Manifestations of High Prolactin
The most common signs of hyperprolactinemia stem from its effect of suppressing sex hormone production, resulting in male hypogonadism. This hormonal imbalance frequently leads to pronounced sexual dysfunction, including a noticeable decrease in libido and difficulty achieving or maintaining an erection. High prolactin levels directly impair testosterone production, causing these symptoms.
Infertility is another frequent consequence, as the hormone imbalance impairs testicular function, leading to reduced sperm production and lower sperm counts. Physical changes due to the shift in hormone levels include gynecomastia (the development of excess breast tissue). A less common but specific sign is galactorrhea, the spontaneous production of a milky discharge from the nipples.
Systemic signs related to prolonged low testosterone include loss of body hair and muscle mass, alongside reduced bone density, which may increase fracture risk. If the cause is a large pituitary tumor (macroadenoma), the tumor can press on surrounding brain structures. This pressure can manifest as persistent headaches or visual field disturbances, typically affecting peripheral vision.

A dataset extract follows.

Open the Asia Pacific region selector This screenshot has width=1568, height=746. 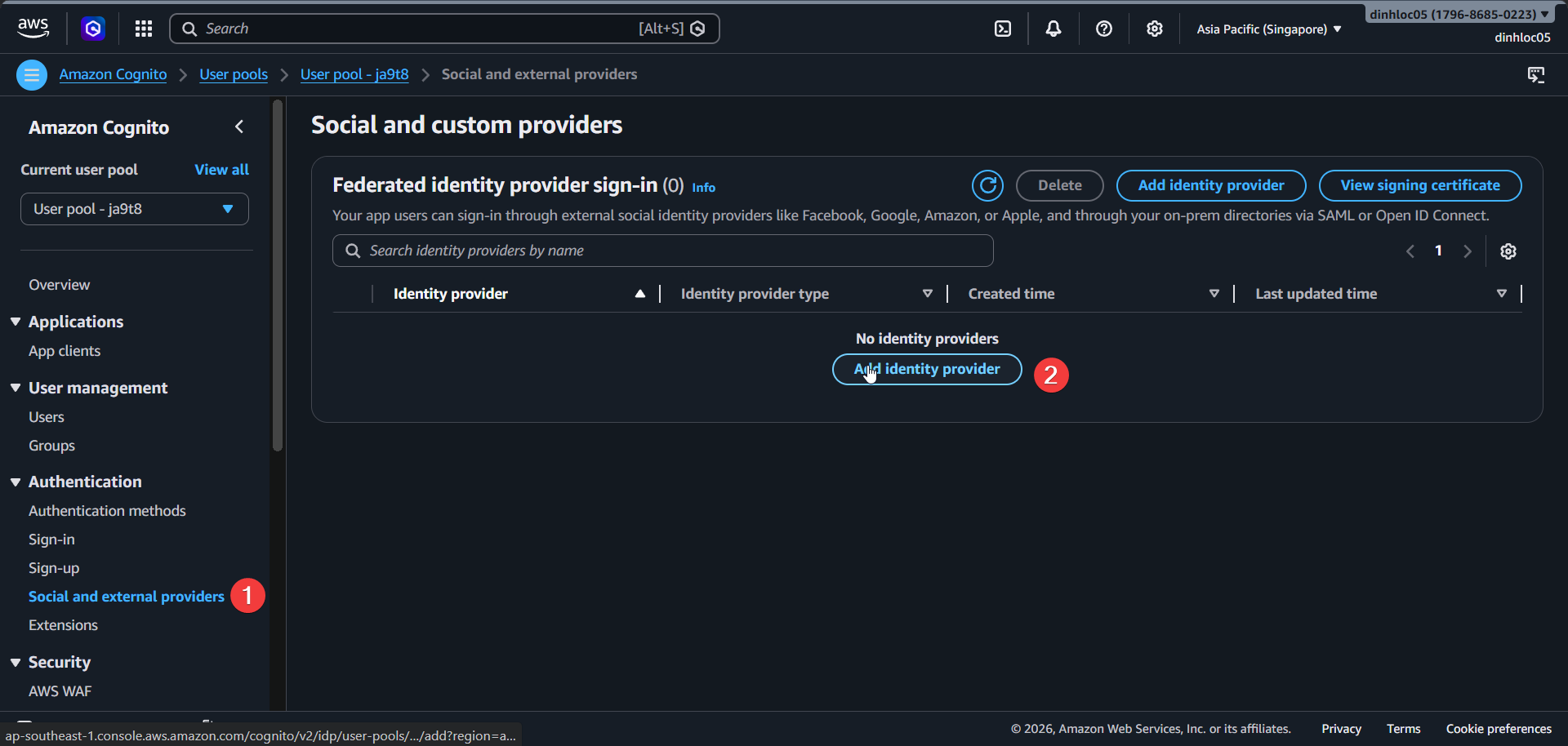[1267, 29]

Common Causes and Underlying Conditions
High prolactin levels generally stem from three categories: tumors, medications, and systemic diseases. The most frequent pathological cause is a prolactinoma, a noncancerous growth (adenoma) of the pituitary gland that actively secretes prolactin. These tumors are classified by size: microadenomas measure less than 10 millimeters, and macroadenomas are larger.

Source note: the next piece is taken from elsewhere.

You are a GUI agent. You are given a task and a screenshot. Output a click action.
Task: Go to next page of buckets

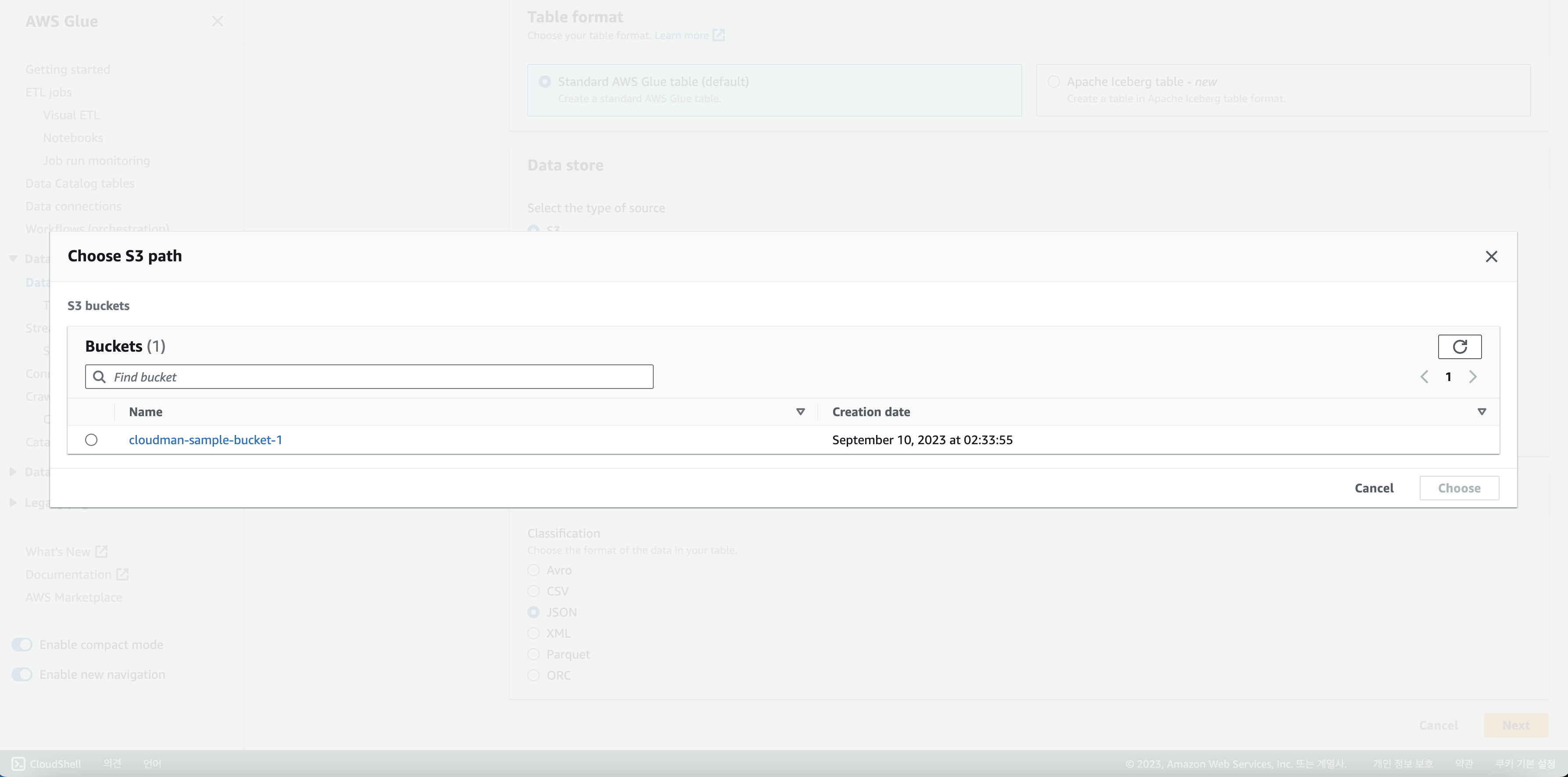pyautogui.click(x=1472, y=377)
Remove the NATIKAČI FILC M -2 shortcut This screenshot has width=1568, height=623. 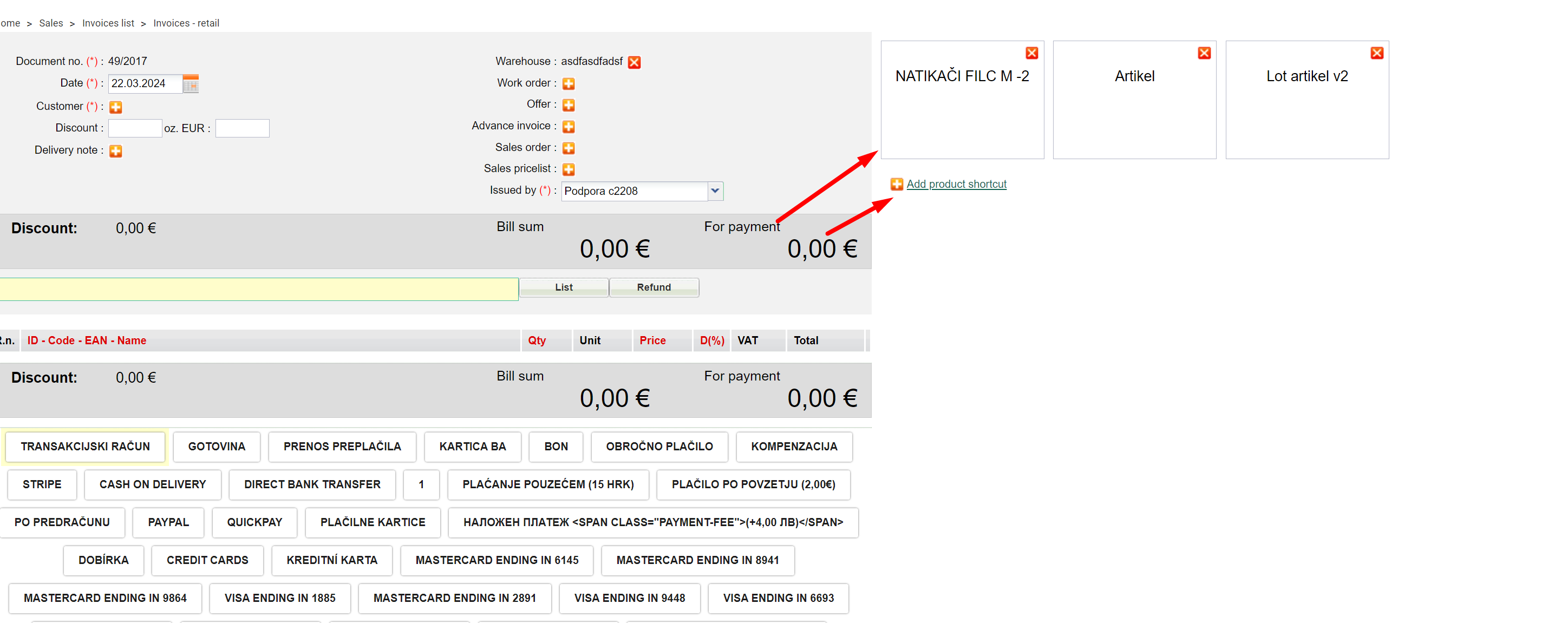click(1031, 53)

Many hyperprolactinemia cases are drug-induced, resulting from medications that interfere with dopamine signaling. Dopamine naturally inhibits prolactin release, so any drug blocking its action can cause levels to rise. Common culprits include certain antipsychotic medications (such as risperidone), some antidepressants, opioids, and specific blood pressure medications.
Systemic health problems can also disrupt the body’s ability to regulate or clear prolactin. Untreated primary hypothyroidism (an underactive thyroid gland) can cause an increase in prolactin due to a compensatory mechanism. Chronic kidney failure and liver disease can diminish the body’s metabolic clearance of the hormone, contributing to its accumulation. Other non-tumorous causes include damage to the pituitary stalk, which carries dopamine from the hypothalamus to the pituitary gland.

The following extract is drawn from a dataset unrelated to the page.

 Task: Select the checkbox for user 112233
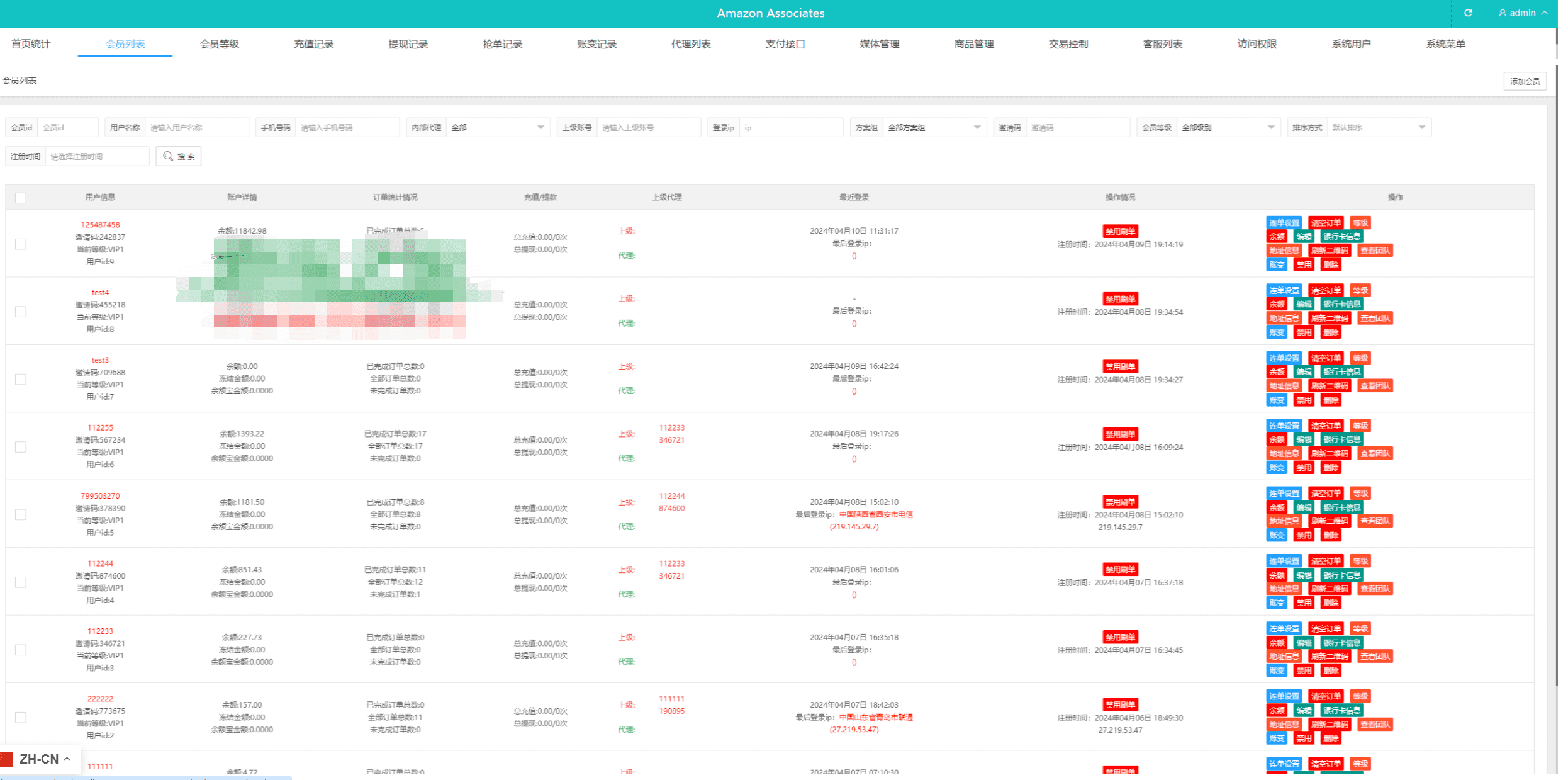(21, 650)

Confirmation and Measurement
Identifying hyperprolactinemia begins with a blood test to measure the serum prolactin level. For adult men, a normal concentration is typically below 20 nanograms per milliliter, though this range varies between laboratories. If the initial result is mildly elevated, a repeat test is often performed to rule out a transient rise due to stress, strenuous exercise, or recent nipple stimulation.
Testing for macroprolactinemia is important; this is a condition where prolactin circulates in a large, biologically inactive complex. This form does not usually cause symptoms, but it can artificially inflate the measurement, potentially leading to unnecessary investigation. If the prolactin level is persistently high (especially above 200 nanograms per milliliter) or if symptoms are present, magnetic resonance imaging (MRI) of the brain is typically ordered. MRI is the preferred imaging method to visualize the pituitary gland and determine if a prolactinoma or another mass is the underlying cause.
Treatment and Management Strategies
Management of hyperprolactinemia is determined by the underlying cause and symptom severity. For prolactinomas, medical therapy with dopamine agonists is the established first-line treatment. These medications mimic dopamine, effectively suppressing prolactin secretion and often shrinking the tumor size.
Cabergoline is often the preferred dopamine agonist due to its superior efficacy, better tolerability, and convenient twice-weekly dosing. Bromocriptine is an effective alternative, typically used if cabergoline is not tolerated or available. When high prolactin is a medication side effect, management involves consulting a healthcare provider to adjust the dosage or switch to an alternative drug.
If a systemic condition like hypothyroidism is the root cause, treating the primary disease with thyroid hormone replacement usually normalizes prolactin levels. Surgical removal of the tumor, via a transsphenoidal approach through the nose, is reserved for patients who cannot tolerate medical therapy, whose tumors do not respond to dopamine agonists, or whose large tumors cause acute visual field loss. Radiation therapy is a third-line option when both medical and surgical treatments have failed.